Cryptorchidism is the absence of one or both testes from the scrotum. The
word is from the Greek κρυπτός (kryptos), meaning "hidden", and ὄρχις
(orchis), meaning "testicle". It is the most common birth defect of the male
genital tract. About 3% of full-term and 30% of premature infant boys are
born with at least one undescended testis. However, about 80% of
cryptorchid testes descend by the first year of life (the majority within
three months), making the true incidence of cryptorchidism around 1%
overall. Cryptorchidism may develop after infancy, sometimes as late as
young adulthood, but that is exceptional. (Amann, 2007)

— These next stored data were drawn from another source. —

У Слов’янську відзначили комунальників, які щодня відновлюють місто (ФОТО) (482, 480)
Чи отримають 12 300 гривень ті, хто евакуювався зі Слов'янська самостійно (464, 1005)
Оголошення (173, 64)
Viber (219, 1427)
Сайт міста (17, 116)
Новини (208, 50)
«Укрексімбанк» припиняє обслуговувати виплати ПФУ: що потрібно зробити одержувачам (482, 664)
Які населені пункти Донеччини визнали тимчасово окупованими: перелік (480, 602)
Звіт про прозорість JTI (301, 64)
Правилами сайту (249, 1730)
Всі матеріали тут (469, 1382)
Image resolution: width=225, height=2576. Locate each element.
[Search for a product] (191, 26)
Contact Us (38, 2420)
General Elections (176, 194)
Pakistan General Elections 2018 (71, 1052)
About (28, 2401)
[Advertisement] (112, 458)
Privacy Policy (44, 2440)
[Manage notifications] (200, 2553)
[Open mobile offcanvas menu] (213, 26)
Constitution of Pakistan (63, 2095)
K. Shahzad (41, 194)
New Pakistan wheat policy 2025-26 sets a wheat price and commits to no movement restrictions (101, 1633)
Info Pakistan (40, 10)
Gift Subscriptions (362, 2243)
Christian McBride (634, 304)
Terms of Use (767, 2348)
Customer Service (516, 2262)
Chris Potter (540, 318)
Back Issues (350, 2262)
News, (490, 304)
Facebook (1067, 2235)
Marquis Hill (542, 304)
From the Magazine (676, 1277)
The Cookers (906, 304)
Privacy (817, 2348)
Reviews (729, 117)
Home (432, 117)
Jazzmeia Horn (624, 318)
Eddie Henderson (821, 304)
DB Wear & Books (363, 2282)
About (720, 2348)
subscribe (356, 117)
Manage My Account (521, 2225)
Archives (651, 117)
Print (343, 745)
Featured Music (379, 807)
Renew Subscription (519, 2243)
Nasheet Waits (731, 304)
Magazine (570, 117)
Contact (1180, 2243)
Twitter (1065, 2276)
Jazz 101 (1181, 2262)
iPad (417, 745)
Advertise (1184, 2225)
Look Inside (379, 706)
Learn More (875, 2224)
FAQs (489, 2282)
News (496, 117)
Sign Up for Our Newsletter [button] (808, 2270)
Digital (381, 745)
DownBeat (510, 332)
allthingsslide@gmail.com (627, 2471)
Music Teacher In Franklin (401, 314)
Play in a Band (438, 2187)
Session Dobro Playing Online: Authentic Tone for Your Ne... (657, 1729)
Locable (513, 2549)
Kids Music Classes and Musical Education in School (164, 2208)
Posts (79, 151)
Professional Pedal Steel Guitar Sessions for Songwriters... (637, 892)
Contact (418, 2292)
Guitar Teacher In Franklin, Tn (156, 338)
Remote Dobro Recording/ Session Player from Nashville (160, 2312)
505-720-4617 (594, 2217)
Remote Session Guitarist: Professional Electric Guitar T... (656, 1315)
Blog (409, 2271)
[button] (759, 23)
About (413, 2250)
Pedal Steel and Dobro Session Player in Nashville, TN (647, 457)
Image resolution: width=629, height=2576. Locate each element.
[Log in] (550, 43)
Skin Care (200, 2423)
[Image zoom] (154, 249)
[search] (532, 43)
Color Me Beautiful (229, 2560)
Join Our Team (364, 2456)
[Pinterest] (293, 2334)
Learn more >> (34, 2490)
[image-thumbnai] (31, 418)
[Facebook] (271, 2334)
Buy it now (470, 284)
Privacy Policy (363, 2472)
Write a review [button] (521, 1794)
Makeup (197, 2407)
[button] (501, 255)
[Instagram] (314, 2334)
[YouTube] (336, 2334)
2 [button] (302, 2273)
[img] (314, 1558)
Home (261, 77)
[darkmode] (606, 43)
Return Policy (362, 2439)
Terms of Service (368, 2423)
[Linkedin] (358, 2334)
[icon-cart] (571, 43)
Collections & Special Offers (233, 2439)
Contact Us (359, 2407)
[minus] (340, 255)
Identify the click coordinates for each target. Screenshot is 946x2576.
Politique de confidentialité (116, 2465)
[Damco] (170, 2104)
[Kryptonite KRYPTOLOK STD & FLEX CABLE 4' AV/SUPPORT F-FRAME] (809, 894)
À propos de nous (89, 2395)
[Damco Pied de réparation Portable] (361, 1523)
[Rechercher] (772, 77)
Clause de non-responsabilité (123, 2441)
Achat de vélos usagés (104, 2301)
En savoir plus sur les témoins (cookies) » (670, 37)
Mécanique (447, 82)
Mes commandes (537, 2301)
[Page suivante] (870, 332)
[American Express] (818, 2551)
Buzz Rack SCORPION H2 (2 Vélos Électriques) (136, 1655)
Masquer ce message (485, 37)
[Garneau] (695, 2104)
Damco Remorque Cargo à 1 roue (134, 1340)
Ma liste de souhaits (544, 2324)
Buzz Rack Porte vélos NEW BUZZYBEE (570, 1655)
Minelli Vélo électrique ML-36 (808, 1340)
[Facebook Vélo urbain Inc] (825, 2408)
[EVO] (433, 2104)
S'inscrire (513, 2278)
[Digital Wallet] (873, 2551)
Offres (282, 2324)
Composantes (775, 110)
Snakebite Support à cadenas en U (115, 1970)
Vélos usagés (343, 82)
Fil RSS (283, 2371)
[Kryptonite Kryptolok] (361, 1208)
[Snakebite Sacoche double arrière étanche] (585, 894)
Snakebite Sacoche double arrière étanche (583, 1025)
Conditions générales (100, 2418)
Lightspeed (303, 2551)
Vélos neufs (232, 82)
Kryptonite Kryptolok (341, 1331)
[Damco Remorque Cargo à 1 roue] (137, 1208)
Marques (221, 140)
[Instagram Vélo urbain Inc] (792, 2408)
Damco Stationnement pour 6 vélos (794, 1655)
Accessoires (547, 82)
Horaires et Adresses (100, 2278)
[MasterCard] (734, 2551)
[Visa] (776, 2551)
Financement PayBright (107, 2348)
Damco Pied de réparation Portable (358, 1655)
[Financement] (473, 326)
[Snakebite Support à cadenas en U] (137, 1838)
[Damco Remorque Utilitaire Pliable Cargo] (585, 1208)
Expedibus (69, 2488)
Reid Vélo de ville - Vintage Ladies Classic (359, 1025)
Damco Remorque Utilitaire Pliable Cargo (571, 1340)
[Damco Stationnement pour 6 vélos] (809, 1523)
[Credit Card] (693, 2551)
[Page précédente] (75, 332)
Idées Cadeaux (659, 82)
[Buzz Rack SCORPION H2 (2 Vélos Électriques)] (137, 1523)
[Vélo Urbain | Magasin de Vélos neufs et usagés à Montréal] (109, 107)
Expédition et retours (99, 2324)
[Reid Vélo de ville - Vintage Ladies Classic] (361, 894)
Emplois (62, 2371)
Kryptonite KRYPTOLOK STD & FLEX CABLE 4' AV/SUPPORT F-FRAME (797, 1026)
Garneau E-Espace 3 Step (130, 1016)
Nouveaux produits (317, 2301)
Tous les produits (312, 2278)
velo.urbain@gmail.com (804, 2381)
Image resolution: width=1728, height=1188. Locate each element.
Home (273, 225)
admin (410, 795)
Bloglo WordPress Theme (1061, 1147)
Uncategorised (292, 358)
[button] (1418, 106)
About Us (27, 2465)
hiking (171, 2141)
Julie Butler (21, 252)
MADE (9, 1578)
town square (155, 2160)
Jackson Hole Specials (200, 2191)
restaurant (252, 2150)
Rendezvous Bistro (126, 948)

Cryptorchidism is distinct from monorchism, the condition of having only

one testicle. Though the condition may occur on one or both sides, it more
commonly affects the right testis.

A testis absent from the normal scrotal position may be:

1. Anywhere along the "path of descent" from high in the posterior

(retroperitoneal) abdomen, just below the kidney, to the inguinal ring
2. In the inguinal canal
3. Ectopic, having "wandered" from the path of descent, usually outside
the inguinal canal and sometimes even under the skin of the thigh,
the perineum, the opposite scrotum, or the femoral canal
4. Undeveloped (hypoplastic) or severely abnormal (dysgenetic)
5. Missing (also see anorchia).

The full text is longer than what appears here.